(Document extract Opens)

There were two conversion options: to purchase a complete Skyfox from Boeing or to purchase a conversion kit from Boeing and perform the conversion in the country itself.

The standard conversion kit included:
- Two Garrett TFE731-3A turbofans, the nacelles, and the propulsion support system.
- Nose and tail assemblies.
- Single-point refuelling.
- Aerodynamic refinement kit.
- Structural refinement kit.
- Nose wheel steering.
- Anti-skid power brakes.
- Single-piece windshield.
- Hydraulic components kit.
- Generator control and distribution system.
- Throttle quadrants and control system.
- Fire extinguishing system.
- Control panels for the cockpit.

In addition to the standard conversion kit described above, Boeing also offered a number of options that could further improve the overall capability of the Skyfox:
- Avionics upgrade.
- Basic rewiring of the aircraft.
- Tactical, reconnaissance, and electronic warfare training mission packages.
- Zero-zero ejection seats.

===Operation and support costs===
The operating and support costs of the Skyfox were less than that of the T-33 and could compete with the costs of the Hawk and the Alpha Jet. Structural improvements, avionics upgrades, electrical rewiring, airframe and systems refurbishment, and powerplant modifications resulted in low cost, low maintenance hours, and low spare parts consumption.

The two TFE731-3A turbofans that powered the Skyfox together weighed 17 per cent less than the single J33-A-35 turbojet of the T-33, while producing 60 percent more thrust and consuming 45 percent less fuel. The TFE731-3A turbofan had a ten-fold increase in time between overhauls (TBO) compared with the J33-A-35 turbojet. The result was a greatly improved maneuverability, range, endurance, and payload, plus the added overwater and hostile terrain safety of the twin powerplant configuration.

===Potential customers===

====Portugal====
To replace the T-33A, Portugal signed a letter of intent with the Skyfox Corporation in the middle of the 1980s for 20 conversion kits. The Força Aérea Portuguesa (FAP) proposed that Oficinas Gerais de Material Aeronautico (OGMA) in Alverca would undertake the conversions, but insufficient orders were obtained from other nations to motivate Boeing to continue with the project.

====United States====
The USAF was interested in the Skyfox. It was originally planned to demonstrate the Skyfox at Farnborough International 1986, but the aircraft was tested at the time by the USAF. Eventually, the USAF did not purchase the Skyfox.

==Operational history==
The first Skyfox converted was an ex-Canadian Forces Canadair CT-133 Silver Star (the Canadian license-built variant of the T-33) which was formerly a Silver Star 3AT (Armament Trainer). This particular aircraft, produced in 1958, had construction number T.33–160 and serial number RCAF 21160. It was struck off charge on 10 November 1970 and was sold through Crown Assets Disposal Corporation to Leroy Penhall/Fighter Imports in 1973. It was then sold to Murray McCormick Aerial Surveys in 1975. Its next owner was Consolidated Leasing in 1977.

(Document extract Closes)
(Information Opens)

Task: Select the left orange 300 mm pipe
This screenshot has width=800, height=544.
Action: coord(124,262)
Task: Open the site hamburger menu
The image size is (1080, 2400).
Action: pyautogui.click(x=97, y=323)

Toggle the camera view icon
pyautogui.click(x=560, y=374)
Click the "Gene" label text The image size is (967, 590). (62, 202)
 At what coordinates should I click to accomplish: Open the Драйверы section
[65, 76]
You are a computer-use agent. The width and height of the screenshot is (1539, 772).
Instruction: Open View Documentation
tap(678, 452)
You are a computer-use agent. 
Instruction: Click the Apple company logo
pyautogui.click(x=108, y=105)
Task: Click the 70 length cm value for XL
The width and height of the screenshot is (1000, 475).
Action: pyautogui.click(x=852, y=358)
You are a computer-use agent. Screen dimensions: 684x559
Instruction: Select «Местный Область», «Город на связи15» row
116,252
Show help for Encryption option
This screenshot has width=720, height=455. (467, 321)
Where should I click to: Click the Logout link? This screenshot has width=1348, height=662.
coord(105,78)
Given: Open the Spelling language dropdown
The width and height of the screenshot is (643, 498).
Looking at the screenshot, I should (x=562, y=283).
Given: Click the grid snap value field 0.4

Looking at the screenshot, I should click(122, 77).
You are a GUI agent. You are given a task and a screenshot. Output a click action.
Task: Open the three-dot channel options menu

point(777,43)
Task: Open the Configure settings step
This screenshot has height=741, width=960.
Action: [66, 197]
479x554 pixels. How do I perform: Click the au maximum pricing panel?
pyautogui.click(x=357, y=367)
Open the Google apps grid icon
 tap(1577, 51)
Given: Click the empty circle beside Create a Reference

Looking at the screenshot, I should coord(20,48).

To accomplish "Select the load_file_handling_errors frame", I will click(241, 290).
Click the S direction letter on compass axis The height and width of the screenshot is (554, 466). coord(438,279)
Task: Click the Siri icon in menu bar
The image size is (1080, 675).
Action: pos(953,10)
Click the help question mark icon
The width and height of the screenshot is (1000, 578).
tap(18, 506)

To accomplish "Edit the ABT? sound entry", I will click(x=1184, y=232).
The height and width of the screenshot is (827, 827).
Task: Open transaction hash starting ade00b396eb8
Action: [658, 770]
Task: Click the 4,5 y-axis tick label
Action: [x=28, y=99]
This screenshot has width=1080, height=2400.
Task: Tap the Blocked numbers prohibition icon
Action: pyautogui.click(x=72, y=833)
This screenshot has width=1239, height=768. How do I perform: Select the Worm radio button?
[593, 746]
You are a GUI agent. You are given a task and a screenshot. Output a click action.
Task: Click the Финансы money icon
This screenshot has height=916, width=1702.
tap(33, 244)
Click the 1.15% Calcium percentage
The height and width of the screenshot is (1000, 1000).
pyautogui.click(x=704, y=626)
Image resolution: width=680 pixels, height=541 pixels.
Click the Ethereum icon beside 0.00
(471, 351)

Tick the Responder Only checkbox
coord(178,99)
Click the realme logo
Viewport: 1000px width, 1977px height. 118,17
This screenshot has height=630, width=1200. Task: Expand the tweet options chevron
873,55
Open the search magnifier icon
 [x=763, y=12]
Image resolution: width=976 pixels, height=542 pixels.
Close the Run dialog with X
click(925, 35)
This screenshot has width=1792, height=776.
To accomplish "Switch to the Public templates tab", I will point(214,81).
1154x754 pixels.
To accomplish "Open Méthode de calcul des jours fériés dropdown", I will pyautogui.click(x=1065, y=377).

(Information Closes)

→ **Instructions for the task**: Return the passage of the Skyfox text that begins with the words containing "- Hydraulic components" and ends with "of the aircraft.", copied word for word.

→ **Response area**:
- Hydraulic components kit.
- Generator control and distribution system.
- Throttle quadrants and control system.
- Fire extinguishing system.
- Control panels for the cockpit.

In addition to the standard conversion kit described above, Boeing also offered a number of options that could further improve the overall capability of the Skyfox:
- Avionics upgrade.
- Basic rewiring of the aircraft.